Transcribe nothing except the lines below that run from the one with "Task: Click the rose emoji after 是的" to the one with "Image resolution: width=1127", ends included, and do not copy any picture.

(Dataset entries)
>>>

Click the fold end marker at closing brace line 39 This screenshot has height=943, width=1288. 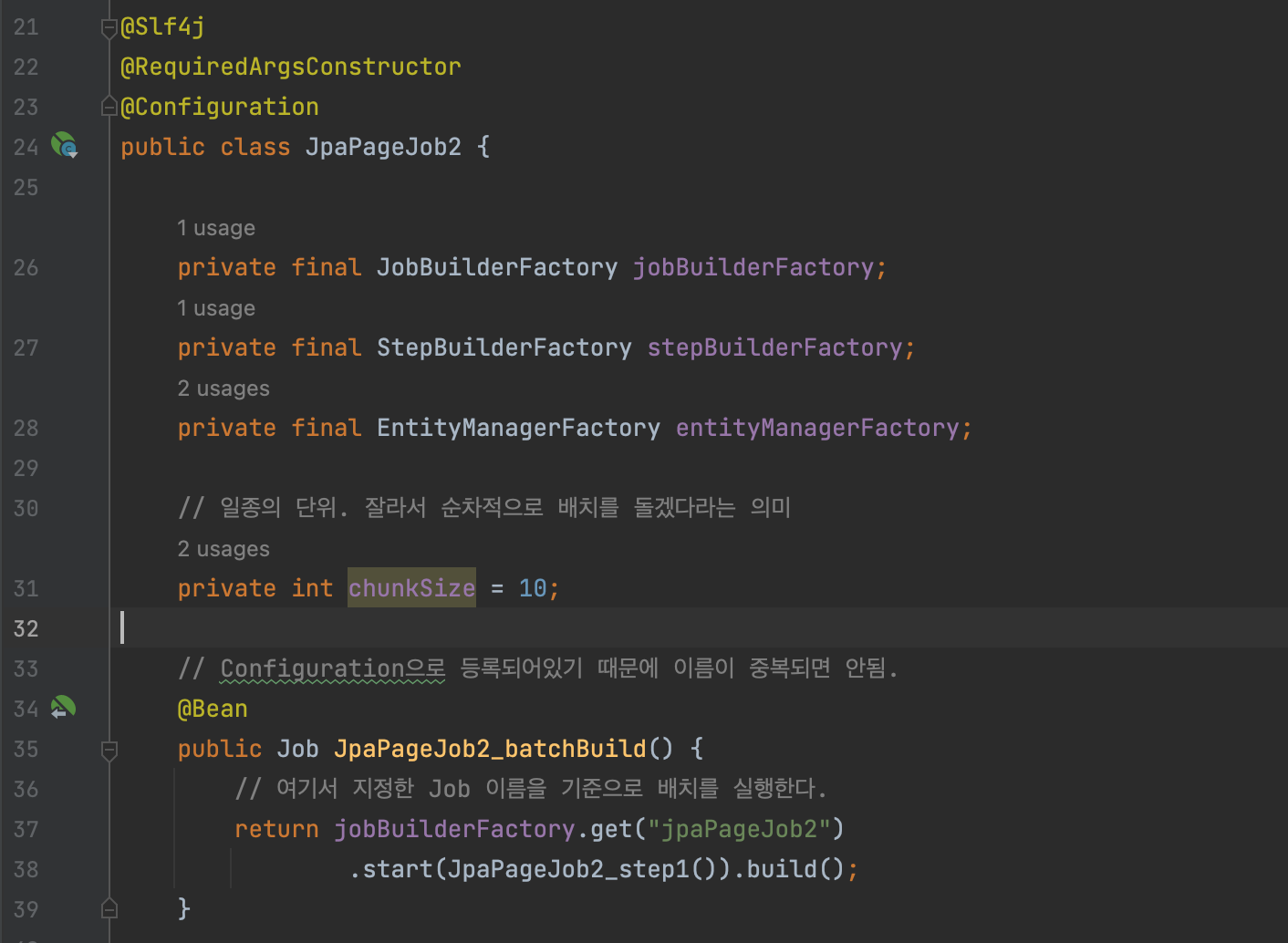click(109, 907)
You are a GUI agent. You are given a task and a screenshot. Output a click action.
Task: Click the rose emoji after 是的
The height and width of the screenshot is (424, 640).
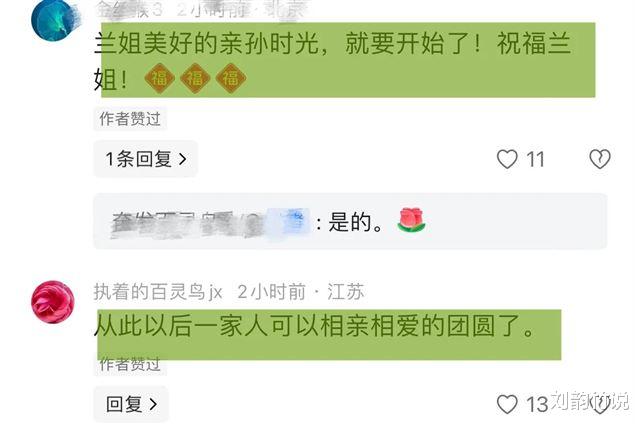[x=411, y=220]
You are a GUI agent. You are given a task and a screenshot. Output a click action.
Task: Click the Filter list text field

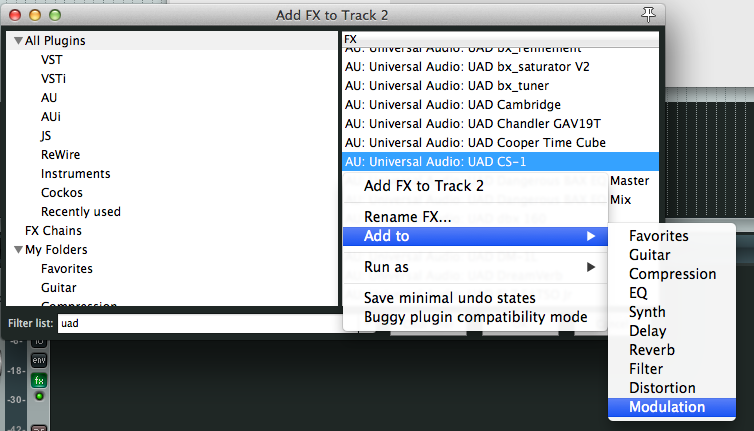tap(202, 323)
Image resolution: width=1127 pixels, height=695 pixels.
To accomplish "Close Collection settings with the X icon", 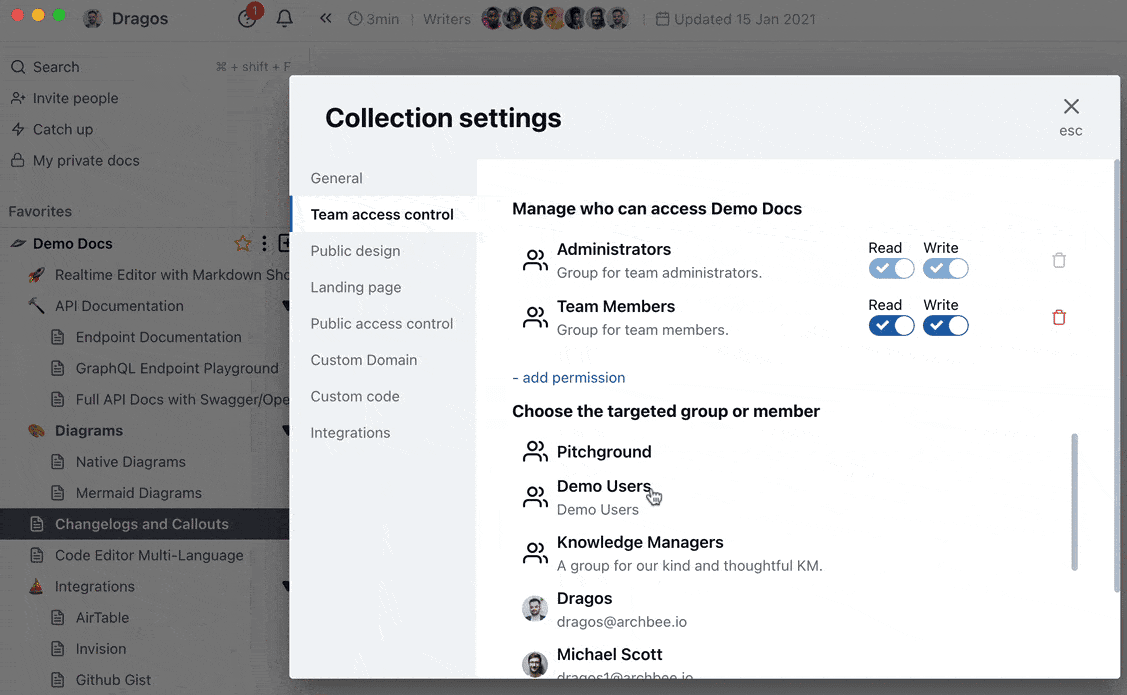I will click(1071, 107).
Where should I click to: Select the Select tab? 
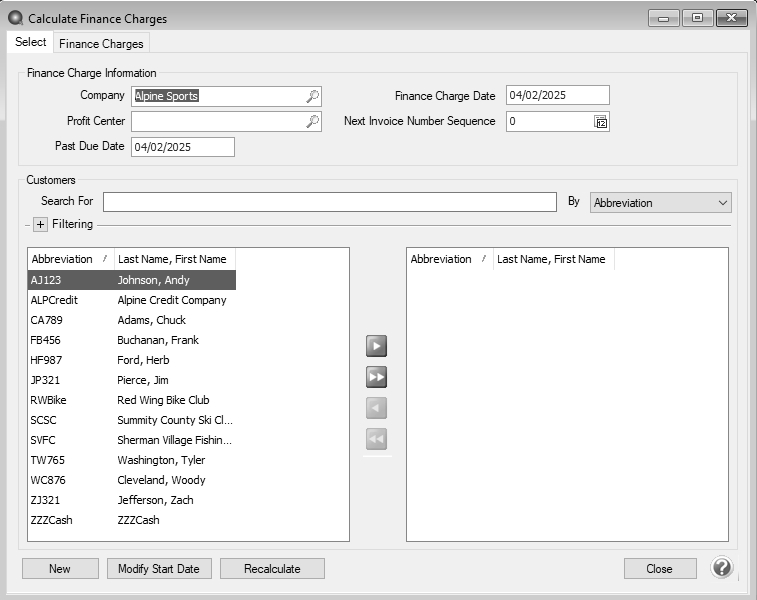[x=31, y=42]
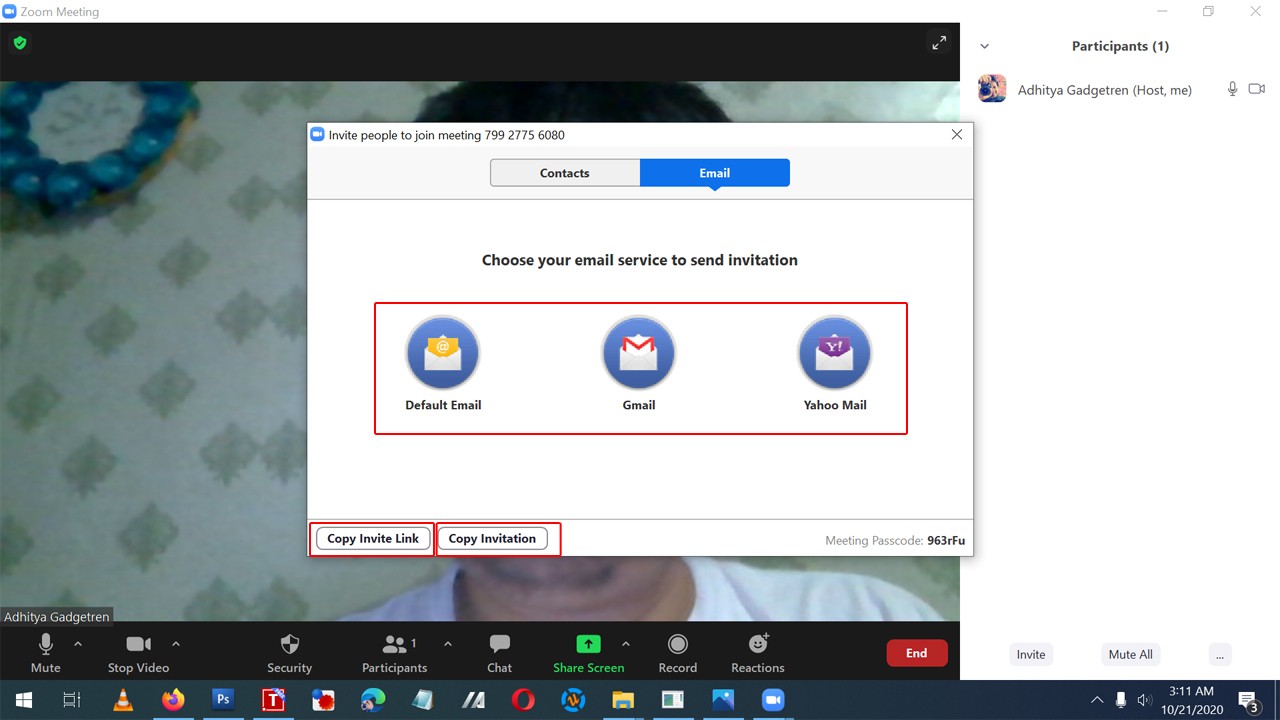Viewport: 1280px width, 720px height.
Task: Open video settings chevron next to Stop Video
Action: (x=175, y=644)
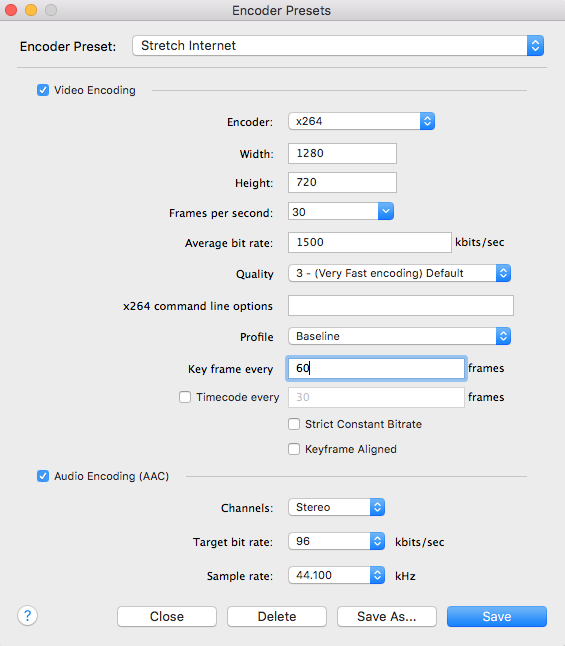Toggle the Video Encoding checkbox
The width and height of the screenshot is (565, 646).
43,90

<<<

__SOLUTION__.
Task: Click the rose emoji after 是的
The height and width of the screenshot is (424, 640).
[x=411, y=220]
You are a GUI agent. You are given a task and a screenshot. Output a click action.
Task: Click the Filter list text field

tap(202, 323)
Image resolution: width=1127 pixels, height=695 pixels.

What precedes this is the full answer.